My question is for Cindy, "In hindsight, what would you have differently."
A relatively simple question on the surface.
But one that with a moment of soul searching honesty would tell us so much.
Just that one moment of brutal honesty.
Is the answer that she would have intervened with a much younger Casey? Dealt with her in a much harsher, structured, not enabling way? That would tell me that Cindy's deepest guilt is related to failing Casey, to Cindy failing as a mother.
Is the answer that she would have divorced George before she came to believe that it was financially impossible? That would tell me that Cindy's deepest guilt is subjecting her children to a toxic relationship, and that she holds George largely responsible for the condition of the family.
Is the answer that she would have allowed Casey to terminate the pregnancy or place Caylee for adoption? That would tell me that her deepest guilt is tied to allowing her own selfish desire to know her grandchild to come before the wellbeing of her grandchild. It would tell me that Cindy realizes the most loving thing she ever could have done for Caylee, if she believes her actions were motivated out of love, would have been to sacrifice knowing her.
Is the answer that she would have gone for custody fast and aggressively? That would tell me that she believes her daughter is a lost cause, unsalvagable, and that her greatest guilt is not acknowledging that to the world and protecting Caylee.

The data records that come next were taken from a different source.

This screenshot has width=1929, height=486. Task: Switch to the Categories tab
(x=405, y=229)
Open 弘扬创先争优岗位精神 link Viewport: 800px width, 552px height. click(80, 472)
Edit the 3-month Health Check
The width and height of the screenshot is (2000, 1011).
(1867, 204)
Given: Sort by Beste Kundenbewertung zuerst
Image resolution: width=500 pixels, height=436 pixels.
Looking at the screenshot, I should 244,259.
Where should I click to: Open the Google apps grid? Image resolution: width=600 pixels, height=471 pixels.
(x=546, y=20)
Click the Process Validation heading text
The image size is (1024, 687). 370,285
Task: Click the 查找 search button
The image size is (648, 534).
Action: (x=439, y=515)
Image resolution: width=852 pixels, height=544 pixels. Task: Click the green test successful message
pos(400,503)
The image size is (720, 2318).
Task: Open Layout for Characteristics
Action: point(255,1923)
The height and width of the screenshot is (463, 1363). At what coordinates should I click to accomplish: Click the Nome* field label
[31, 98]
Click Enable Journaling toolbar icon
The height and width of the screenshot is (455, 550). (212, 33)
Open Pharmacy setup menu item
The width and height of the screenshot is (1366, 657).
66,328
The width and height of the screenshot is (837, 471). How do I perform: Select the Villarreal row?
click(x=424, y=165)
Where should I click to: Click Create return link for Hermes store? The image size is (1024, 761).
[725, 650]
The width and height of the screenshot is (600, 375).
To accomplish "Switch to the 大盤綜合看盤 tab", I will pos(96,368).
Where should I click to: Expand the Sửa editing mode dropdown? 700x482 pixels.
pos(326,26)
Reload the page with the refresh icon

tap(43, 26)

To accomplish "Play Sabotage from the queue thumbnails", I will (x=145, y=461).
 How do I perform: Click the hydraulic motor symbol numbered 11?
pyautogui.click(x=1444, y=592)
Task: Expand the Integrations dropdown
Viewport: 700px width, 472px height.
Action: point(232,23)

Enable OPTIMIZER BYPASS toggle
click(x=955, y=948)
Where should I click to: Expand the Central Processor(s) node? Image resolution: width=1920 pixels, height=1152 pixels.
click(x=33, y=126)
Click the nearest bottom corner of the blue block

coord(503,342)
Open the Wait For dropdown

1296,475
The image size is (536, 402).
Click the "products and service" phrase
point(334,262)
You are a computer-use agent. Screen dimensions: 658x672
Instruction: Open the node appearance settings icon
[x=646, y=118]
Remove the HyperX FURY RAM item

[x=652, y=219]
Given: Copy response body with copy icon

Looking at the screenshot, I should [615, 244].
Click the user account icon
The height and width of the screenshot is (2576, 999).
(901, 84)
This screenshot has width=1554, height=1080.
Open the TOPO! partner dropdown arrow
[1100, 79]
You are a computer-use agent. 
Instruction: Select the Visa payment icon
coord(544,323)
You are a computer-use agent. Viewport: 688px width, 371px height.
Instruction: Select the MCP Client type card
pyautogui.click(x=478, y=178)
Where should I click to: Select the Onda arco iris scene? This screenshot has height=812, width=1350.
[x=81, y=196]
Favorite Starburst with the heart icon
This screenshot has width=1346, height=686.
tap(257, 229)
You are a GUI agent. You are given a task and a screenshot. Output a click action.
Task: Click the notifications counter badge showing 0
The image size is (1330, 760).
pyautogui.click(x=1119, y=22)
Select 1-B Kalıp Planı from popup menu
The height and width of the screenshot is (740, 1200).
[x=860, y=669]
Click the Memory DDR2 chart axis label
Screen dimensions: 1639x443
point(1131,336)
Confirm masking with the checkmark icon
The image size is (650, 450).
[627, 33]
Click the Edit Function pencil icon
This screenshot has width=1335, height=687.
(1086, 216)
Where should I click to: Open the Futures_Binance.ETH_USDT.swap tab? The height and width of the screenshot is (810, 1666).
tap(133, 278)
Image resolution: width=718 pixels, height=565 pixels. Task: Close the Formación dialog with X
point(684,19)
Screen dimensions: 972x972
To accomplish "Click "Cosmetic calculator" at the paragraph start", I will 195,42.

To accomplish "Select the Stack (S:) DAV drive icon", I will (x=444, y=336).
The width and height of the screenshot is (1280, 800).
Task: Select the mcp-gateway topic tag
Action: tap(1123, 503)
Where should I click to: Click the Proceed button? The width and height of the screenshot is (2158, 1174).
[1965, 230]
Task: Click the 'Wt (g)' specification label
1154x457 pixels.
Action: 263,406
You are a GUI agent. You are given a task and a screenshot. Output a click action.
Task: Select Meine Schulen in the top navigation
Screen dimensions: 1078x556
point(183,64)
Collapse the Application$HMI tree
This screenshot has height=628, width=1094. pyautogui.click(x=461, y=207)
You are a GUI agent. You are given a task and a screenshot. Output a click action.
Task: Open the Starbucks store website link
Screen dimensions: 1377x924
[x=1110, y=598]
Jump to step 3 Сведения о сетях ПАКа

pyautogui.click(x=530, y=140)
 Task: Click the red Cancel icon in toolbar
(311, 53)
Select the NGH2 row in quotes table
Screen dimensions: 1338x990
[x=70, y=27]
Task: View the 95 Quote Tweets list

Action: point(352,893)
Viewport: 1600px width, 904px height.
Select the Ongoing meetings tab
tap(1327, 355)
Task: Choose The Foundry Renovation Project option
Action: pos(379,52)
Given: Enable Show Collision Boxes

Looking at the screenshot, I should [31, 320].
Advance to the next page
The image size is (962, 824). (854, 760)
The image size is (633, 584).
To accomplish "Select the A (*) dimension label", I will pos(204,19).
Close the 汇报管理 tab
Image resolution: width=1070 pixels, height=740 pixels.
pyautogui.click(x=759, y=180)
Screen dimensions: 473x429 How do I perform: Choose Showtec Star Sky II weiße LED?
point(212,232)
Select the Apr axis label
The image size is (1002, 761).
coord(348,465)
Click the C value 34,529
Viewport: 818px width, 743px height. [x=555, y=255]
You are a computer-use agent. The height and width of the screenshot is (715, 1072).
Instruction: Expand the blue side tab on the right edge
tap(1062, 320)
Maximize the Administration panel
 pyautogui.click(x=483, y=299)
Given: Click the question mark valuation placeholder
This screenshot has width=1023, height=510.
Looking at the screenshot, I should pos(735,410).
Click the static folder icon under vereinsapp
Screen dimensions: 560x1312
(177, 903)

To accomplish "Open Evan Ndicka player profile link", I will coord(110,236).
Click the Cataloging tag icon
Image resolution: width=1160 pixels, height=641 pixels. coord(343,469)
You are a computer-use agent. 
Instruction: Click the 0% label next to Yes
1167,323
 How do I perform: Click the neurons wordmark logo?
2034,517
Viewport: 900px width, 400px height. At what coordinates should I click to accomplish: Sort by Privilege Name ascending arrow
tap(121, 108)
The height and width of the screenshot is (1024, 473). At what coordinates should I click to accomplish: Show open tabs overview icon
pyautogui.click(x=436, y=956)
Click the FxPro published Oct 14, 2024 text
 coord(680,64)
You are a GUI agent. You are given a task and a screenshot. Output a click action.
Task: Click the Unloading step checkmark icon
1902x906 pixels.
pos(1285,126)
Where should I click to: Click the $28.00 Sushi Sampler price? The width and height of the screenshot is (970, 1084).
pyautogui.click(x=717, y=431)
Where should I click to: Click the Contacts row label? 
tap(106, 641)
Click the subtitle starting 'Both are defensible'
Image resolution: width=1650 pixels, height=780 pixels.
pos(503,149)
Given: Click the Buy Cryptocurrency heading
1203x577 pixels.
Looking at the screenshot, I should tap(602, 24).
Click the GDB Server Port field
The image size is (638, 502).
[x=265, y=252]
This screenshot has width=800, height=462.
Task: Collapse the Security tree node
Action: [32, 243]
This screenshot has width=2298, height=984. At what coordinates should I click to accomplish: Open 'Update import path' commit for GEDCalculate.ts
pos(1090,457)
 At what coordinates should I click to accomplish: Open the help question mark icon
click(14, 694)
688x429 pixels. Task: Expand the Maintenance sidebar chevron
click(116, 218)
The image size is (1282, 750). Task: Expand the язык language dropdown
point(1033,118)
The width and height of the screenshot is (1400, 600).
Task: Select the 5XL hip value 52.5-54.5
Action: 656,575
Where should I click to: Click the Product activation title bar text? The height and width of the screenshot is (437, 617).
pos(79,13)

Is the answer still rooted in the path of least resistance and what she would have done differently was not make Casey come home to watch her child, to not force her into a caretaking role, to not have complained about raising a child that she did not have? That would tell me that her deepest guilt is that she did not manage the situation in a way that resulted in the family remaining "intact". As intact as it ever was going to be.
Or the most frightening answer and the one I think is the real answer, I wouldn't have called 911 that night. That would tell me that her deepest regret is giving up control. That what really keeps Cindy awake at night is knowing that she picked up that phone, that she invited the police into her home, that she relinquished control for one moment and begged for help. A moment that was totally within her control. George didn't call, Lee didn't tell her to call. There was no other input, no one else to blame. The ramifications of that decision all fall squarely at her feet. And they are the result of going against what she believes. Keep family problems hidden, don't ask for help, maintain control at all times.
Calling 911, that is the moment that I think haunts her the most.